I have shot in many bars in london using almost entirely natural light, often just wacking in a china ball to supplement it. Mind you, only the posh ones are usually well lit enough to get away with this. Like Tomaas mentioned, it really depends on the type of scene it is and its place in the story of your film, as well as how this scene fits into your movie overall. These considerations will empower you to narrow down your approach and subsequently allow us to offer a little more advice. As far as film stock goes 500T is a good choice and will allow your to shoot in low light situations with some fast primes, but may look a bit grainy without a decent grade. Hit your potential locations and have a walk around with a light meter too. You may find that it will make a lot of decisions for you. :huh:


Hi,
Excellent advice Mr. Dumpy, I always go and Pre-scout locations with my light meter just to see what I'm gonna be working with! not many people seem to do it but it is vital for me! Also china balls are a perfect source for bars, thats why I suggested getting a bunch of bulbs and sockets so you can hide them and also use them in conjunction with china balls.
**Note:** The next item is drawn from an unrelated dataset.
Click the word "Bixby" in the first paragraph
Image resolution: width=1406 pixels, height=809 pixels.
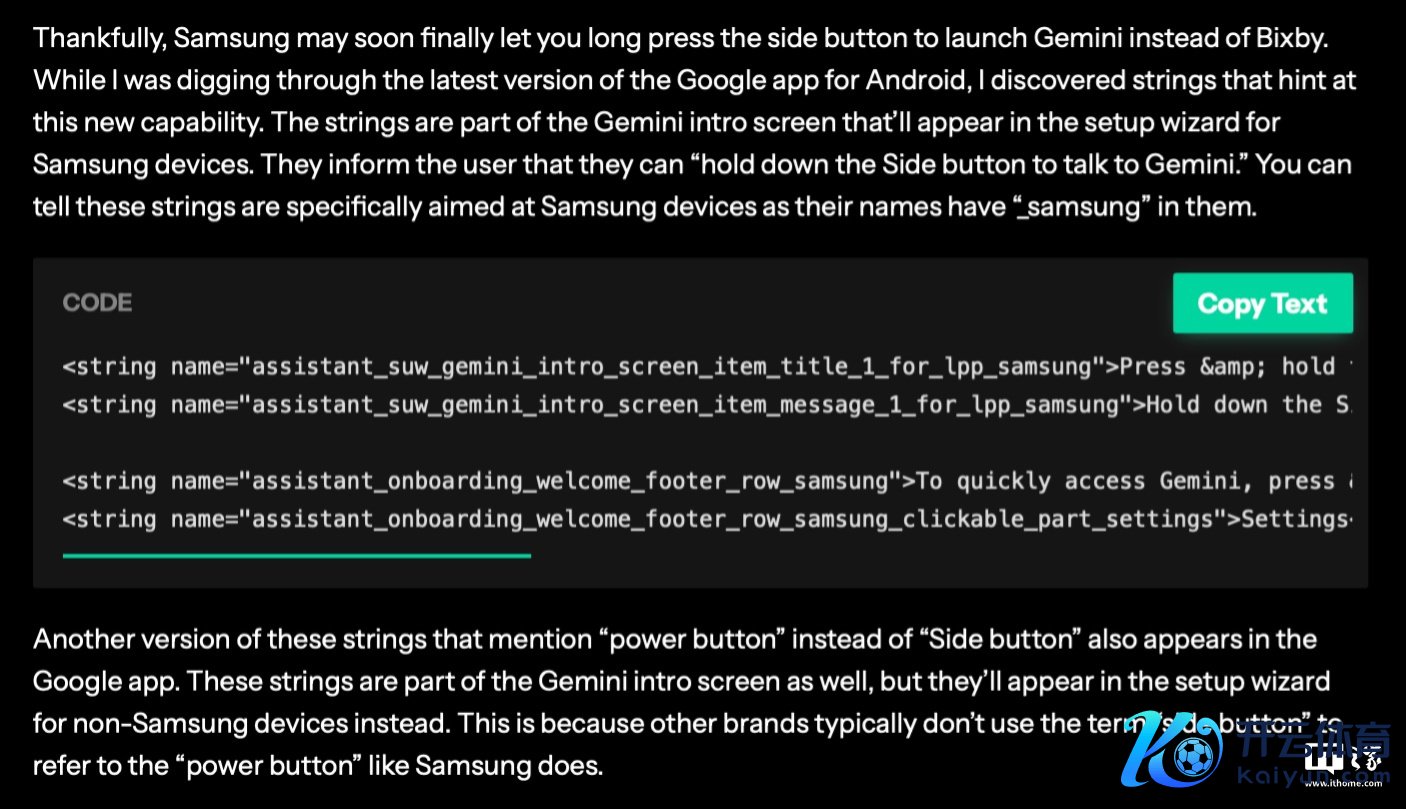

I actually did this with the stills I wanted to post (is anyone else having this problem recently- it says 0 bytes of global space for attachments without me having attached anything yet?). 500T is a bit grainy by nature (especially on 16mm), however, 7218 (Vis2) is one of the least grainy stocks I have ever used (especially for a 500 speed stock) I used it on S16 and people thought it was 35mm because the grain was so tight, and when I used it on 35mm I pushed it a stop and it still had no visible grain at all.
Cheers.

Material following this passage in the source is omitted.